The Sun newspaper is published today for the first time.
It is replacing the Mirror Group’s Daily Herald, which has been losing readers and advertising revenue for several years.
The newest arrival on Fleet Street is promising to follow a “radical” and “independent” agenda – unlike its predecessor which had strong ties to the Labour party. The TUC sold its 49% stake in the paper in 1960.
Mirror Group Newspapers (MGN) and the International Press Corporation (IPC) took over ownership of the Herald in 1961.
It was previously owned by Odhams Press, which had seen it reach a circulation of two million in 1933, the highest in the world at the time.
In a bid to broaden the Herald’s appeal once more, MGN, is relaunching the paper as the Sun, with the slogan “A paper born of the age we live in”.
Editor Sydney Jacobson said his new paper would be “totally independent, no ties with any party or movement… totally free to make up its own mind.”
The paper’s launch coincides with the announcement of a general election next month.
Prime Minister Sir Alec Douglas-Home, whose Conservative party has been in power for 13 years, will be up against the man described as Labour’s thrusting new grammar school boy, Harold Wilson.
Asked where his party’s loyalties would lie in the coming election battle, Mr Jacobson replied: “The Sun is a radical newspaper.
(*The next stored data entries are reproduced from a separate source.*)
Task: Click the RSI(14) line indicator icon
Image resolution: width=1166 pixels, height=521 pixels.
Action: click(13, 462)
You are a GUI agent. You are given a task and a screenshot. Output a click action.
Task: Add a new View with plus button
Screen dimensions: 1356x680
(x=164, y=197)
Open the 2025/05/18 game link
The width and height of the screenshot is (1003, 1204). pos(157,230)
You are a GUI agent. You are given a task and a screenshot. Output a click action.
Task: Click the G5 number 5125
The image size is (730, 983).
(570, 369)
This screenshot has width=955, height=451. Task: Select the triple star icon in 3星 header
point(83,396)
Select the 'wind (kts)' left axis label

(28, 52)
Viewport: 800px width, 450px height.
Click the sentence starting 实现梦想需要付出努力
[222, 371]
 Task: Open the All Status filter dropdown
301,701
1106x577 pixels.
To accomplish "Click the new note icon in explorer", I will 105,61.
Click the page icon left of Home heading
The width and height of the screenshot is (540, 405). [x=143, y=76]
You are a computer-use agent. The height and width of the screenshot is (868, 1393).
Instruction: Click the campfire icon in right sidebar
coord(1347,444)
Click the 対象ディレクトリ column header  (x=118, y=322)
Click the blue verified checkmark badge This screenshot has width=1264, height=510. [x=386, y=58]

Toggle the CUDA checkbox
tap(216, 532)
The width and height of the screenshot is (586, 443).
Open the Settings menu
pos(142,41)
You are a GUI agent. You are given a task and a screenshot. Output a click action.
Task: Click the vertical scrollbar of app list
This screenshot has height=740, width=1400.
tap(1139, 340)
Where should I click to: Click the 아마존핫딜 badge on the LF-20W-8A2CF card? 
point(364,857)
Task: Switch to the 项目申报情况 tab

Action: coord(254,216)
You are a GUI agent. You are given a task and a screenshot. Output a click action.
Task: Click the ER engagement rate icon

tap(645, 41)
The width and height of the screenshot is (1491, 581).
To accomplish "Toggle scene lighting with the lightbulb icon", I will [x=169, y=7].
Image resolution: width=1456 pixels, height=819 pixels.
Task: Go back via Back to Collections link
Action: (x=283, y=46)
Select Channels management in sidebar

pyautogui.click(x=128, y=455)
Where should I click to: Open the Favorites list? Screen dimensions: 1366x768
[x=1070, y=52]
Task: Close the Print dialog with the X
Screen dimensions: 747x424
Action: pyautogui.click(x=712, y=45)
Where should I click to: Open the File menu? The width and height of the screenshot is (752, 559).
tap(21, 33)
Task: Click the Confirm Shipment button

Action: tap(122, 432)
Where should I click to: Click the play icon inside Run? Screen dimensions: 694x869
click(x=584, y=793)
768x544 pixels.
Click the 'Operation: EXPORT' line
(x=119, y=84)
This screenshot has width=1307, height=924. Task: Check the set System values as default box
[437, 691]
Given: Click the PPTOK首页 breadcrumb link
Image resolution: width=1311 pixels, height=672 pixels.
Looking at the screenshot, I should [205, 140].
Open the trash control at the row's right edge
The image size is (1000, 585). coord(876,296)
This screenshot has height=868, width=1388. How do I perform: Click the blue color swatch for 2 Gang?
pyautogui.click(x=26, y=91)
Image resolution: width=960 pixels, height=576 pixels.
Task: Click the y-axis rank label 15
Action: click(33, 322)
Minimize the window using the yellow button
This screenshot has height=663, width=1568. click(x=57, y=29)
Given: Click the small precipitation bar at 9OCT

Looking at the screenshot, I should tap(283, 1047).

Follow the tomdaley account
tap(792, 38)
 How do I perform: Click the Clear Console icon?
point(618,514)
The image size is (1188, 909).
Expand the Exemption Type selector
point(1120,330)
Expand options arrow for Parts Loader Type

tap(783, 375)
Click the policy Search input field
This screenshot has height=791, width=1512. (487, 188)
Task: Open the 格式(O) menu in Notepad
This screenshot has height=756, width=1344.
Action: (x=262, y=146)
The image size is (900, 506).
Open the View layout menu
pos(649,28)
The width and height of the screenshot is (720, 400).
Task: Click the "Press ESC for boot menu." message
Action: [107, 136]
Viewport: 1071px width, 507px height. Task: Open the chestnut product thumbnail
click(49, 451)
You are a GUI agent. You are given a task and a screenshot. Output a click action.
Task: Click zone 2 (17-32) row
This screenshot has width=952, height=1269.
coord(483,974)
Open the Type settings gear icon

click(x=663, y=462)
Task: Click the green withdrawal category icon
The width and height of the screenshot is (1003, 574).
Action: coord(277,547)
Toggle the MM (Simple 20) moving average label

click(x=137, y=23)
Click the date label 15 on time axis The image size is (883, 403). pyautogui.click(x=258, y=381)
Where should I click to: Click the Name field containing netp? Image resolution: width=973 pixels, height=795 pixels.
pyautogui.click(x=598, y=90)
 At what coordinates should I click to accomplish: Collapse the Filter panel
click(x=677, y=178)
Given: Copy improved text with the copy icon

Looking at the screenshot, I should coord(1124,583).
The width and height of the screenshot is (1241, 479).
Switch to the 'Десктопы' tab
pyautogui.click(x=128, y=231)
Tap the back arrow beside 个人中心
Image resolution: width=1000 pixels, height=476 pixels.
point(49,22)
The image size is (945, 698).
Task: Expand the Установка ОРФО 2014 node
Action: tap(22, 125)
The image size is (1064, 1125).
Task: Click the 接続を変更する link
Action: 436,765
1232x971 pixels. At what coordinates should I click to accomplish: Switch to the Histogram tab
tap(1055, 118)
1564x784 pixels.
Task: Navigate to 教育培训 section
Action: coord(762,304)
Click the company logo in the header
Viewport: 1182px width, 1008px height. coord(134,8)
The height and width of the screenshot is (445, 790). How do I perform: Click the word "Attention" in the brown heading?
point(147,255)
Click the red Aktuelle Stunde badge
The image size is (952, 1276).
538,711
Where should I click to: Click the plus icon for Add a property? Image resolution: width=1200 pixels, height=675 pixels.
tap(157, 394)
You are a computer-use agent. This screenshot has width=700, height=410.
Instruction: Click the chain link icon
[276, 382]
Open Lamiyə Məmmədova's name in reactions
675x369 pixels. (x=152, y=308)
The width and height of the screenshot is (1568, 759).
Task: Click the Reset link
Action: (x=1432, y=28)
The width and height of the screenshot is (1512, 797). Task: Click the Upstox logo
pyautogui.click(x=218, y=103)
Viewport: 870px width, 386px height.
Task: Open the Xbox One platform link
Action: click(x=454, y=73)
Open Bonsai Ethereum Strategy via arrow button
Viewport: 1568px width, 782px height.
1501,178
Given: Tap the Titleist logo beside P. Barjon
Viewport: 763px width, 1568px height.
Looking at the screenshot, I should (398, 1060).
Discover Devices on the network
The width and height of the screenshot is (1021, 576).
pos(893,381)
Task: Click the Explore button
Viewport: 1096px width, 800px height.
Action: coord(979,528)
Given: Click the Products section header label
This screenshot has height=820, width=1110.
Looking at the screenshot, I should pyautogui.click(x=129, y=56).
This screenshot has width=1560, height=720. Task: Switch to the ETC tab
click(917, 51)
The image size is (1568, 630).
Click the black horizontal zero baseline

Can a radical newspaper support the present government?”
It is a competitive time for newspapers. Faced with rising costs, the Daily Sketch was the first to raise its cover price from 3d to 4d in June, but others are expected to follow suit.
The Daily Mirror – The Sun’s stablemate – has a current circulation of five million but even so it is not expected to be able to resist the price increase beyond the end of the year.
The Mirror Group is splashing out on free beer and christening mugs for new babies to promote the Sun’s arrival and Herald’s demise.
Courtesy BBC News
In context
Five years after its arrival on Fleet Street, the Sun was up for sale partly because of losses dating back to its predecessor, the Herald.
As a broadsheet, the paper was attracting a daily readership of one million.
There were two key players interested in buying: the millionaire Labour MP Robert Maxwell and the right-leaning Australian newspaper proprietor Rupert Murdoch, who already owned The News of the World.
Mr Murdoch clinched the deal and immediately relaunched the Sun as a tabloid – shortly followed by the introduction of the Page Three girls.
In 1978 The Sun overtook its closest rival The Mirror in the circulation war.
In 1986 Mr Murdoch introduced new print technology and moved the Sun to Wapping.
In 1997 the Sun returned to its Labour roots and backed Tony Blair for Prime Minister.
In early 2006 the paper’s circulation was 3.1 million.